-- Document --
####

Syracuse Online


Dr. J. on Running

Looking Good

The Look and Feel of Running

Published March 19, 2001 in The Post-Standard.

By Dr Kamal Jabbour, Contributing Writer

Regardless of how many times I hear the phrase, "looking good!" I have determined that there are days when I do not look good during or after a run or race. I appreciate the good humor that spectators and fellow runners demonstrate as they attempt to encourage the running-challenged among us. I salute the die-hard cheerleaders who have provided me incentive to continue running and showing up at races.

Face it. Sometimes we runners do not look good. Furthermore, it is painful to hear someone tell you that you look good, especially when you do not feel good. I know when these people are less than truthful. I have proof. For the benefit of those of you who have not had this experience, here is my list of how you can tell when you are not "looking good" -- Jeff Foxworthy style.

If you come to an intersection and there is a car stopped at the light, and the window is rolled down, and you hear an adult voice say, "Bobby, please don't stare at the jogger" -- you are probably not looking good.

####

-- Listed entries --

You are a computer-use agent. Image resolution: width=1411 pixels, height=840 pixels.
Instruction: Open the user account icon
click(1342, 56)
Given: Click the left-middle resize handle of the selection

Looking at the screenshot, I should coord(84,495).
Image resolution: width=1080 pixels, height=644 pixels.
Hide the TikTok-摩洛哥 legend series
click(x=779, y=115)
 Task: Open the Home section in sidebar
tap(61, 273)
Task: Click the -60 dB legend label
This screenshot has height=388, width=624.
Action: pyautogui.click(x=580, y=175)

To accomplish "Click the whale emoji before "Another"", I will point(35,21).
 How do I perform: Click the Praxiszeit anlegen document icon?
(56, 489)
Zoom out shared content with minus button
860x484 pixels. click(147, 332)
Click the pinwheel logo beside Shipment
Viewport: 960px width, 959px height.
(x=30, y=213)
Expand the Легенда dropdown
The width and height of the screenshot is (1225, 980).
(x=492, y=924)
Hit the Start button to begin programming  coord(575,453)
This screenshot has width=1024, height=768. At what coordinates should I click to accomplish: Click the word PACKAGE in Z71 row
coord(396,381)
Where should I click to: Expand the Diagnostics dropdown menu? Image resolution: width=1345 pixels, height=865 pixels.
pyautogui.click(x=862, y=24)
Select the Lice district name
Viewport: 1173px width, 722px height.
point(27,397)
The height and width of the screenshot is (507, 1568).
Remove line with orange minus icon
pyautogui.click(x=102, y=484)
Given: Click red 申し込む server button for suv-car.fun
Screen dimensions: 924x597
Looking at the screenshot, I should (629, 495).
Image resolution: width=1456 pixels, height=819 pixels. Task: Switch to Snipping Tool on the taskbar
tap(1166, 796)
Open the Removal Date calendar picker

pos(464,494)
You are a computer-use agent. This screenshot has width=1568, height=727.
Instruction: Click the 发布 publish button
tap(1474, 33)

####

-- Actions to take --
(A) Could you print the running column starting with "By Dr Kamal" and going on through "Jeff Foxworthy style."?
(B) How would you sum up the running column in two sentences?

-- Answers to the exercise --
(A)
By Dr Kamal Jabbour, Contributing Writer

Regardless of how many times I hear the phrase, "looking good!" I have determined that there are days when I do not look good during or after a run or race. I appreciate the good humor that spectators and fellow runners demonstrate as they attempt to encourage the running-challenged among us. I salute the die-hard cheerleaders who have provided me incentive to continue running and showing up at races.

Face it. Sometimes we runners do not look good. Furthermore, it is painful to hear someone tell you that you look good, especially when you do not feel good. I know when these people are less than truthful. I have proof. For the benefit of those of you who have not had this experience, here is my list of how you can tell when you are not "looking good" -- Jeff Foxworthy style.

(B) The writer admits that, despite hearing "looking good!" from spectators and fellow runners, there are days when runners do not look good during or after a run or race, and that such praise is painful when they do not feel good. Even so, the writer appreciates that encouragement, and offers a Jeff Foxworthy-style list of signs that you are not looking good, such as hearing an adult in a car at a light tell a child not to stare at the jogger.